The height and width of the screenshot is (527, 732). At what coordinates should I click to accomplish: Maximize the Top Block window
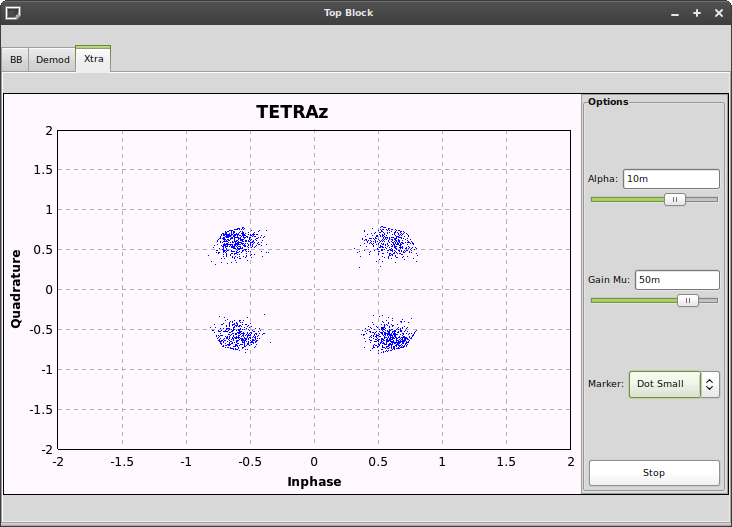[697, 13]
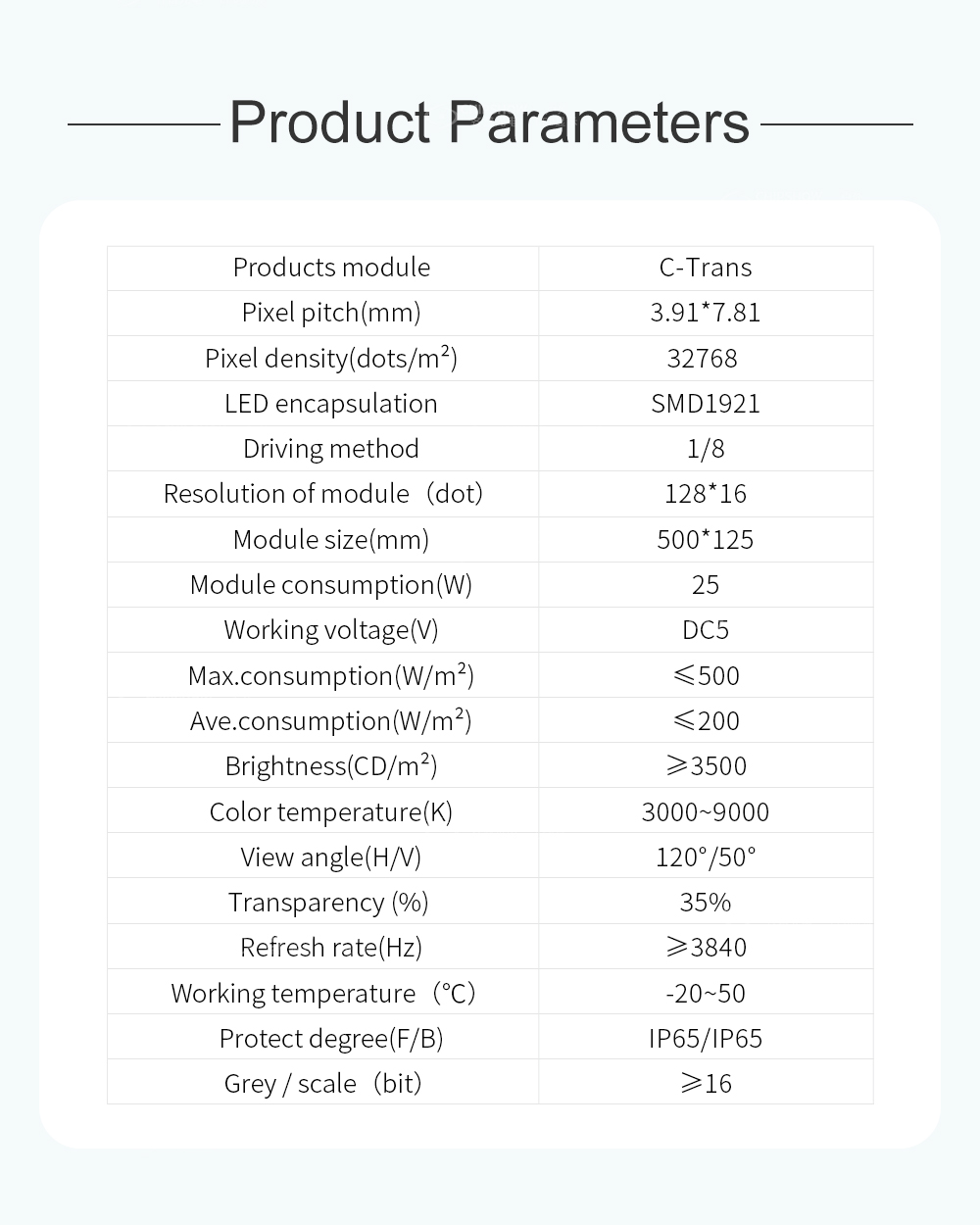Click the pixel density value 32768
The image size is (980, 1225).
(702, 359)
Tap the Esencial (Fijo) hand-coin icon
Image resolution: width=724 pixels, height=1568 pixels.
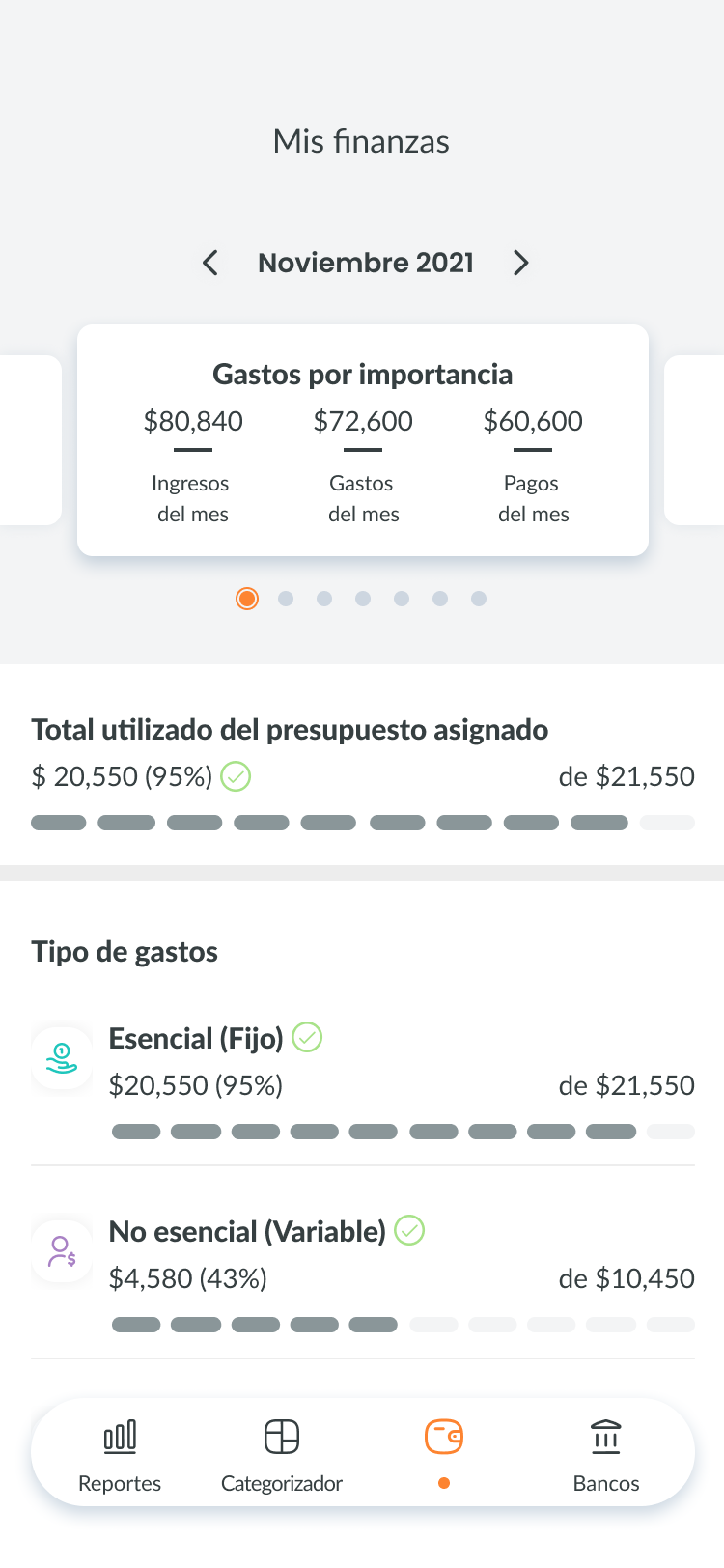62,1059
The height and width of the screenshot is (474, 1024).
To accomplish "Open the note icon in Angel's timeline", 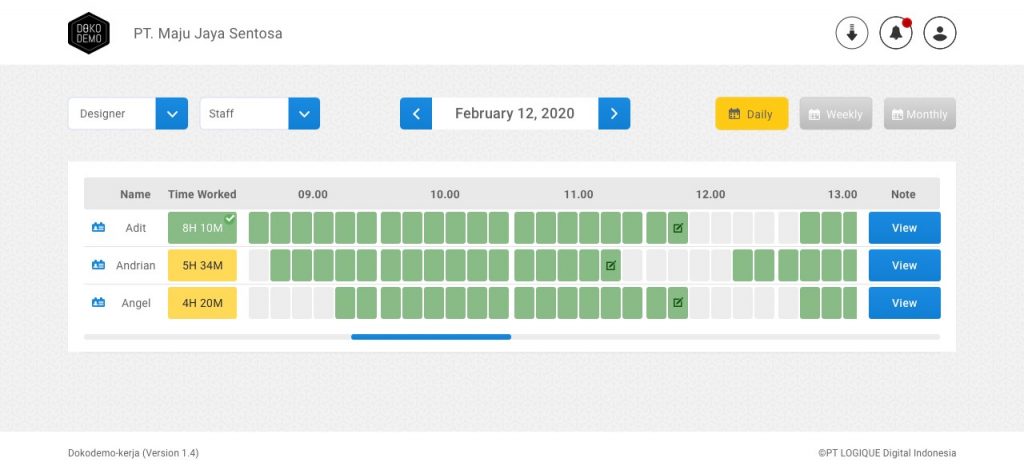I will coord(678,303).

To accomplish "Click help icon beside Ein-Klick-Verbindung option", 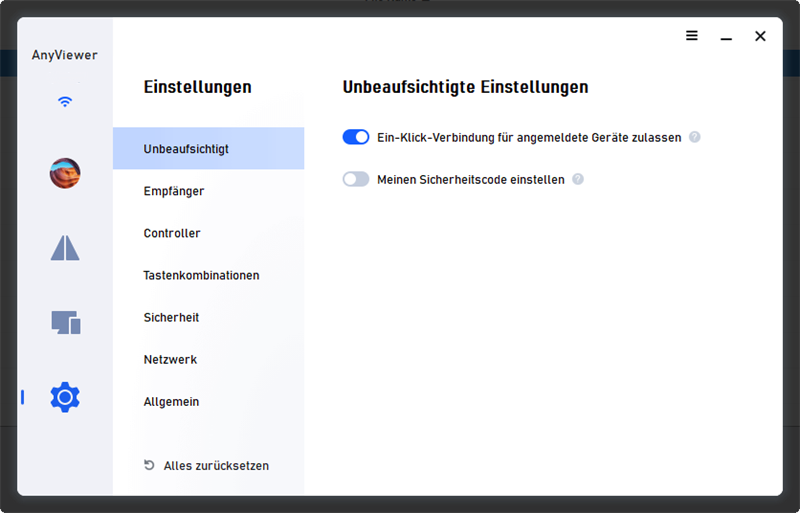I will [x=695, y=138].
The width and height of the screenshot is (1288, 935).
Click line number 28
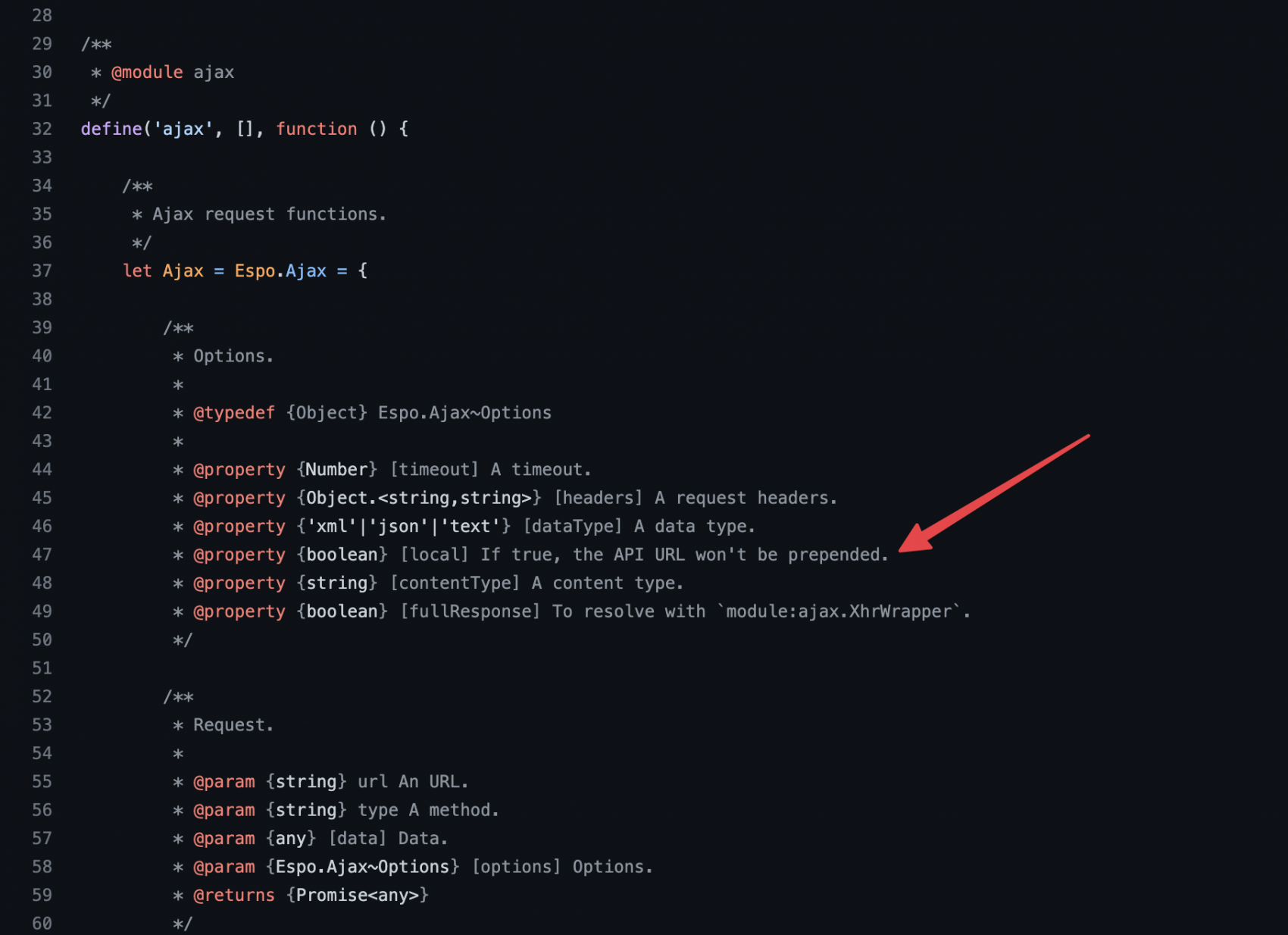pos(42,15)
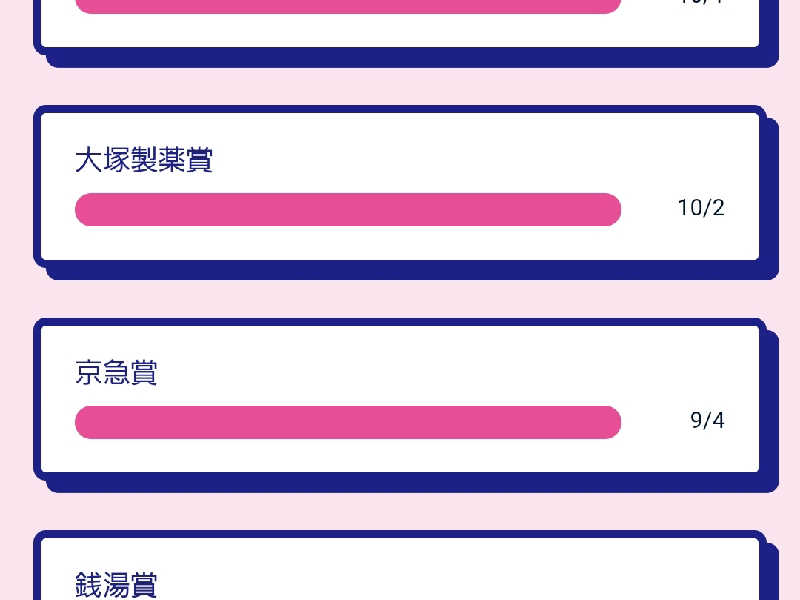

■ ■ ■ ■ ■

EXERCISE INSTRUCTIONS.
Pictures aside, write out verbatim every line from the first line of the material through the line holding "The height and width of the screenshot is (474, 1024).".

WRITTEN SOLUTION.
The height and width of the screenshot is (527, 732). At what coordinates should I click to accomplish: Maximize the Top Block window
[697, 13]
Click the pixel density value 32768
The image size is (980, 1225).
(702, 359)
Tap the Esencial (Fijo) hand-coin icon
Image resolution: width=724 pixels, height=1568 pixels.
62,1059
The height and width of the screenshot is (474, 1024).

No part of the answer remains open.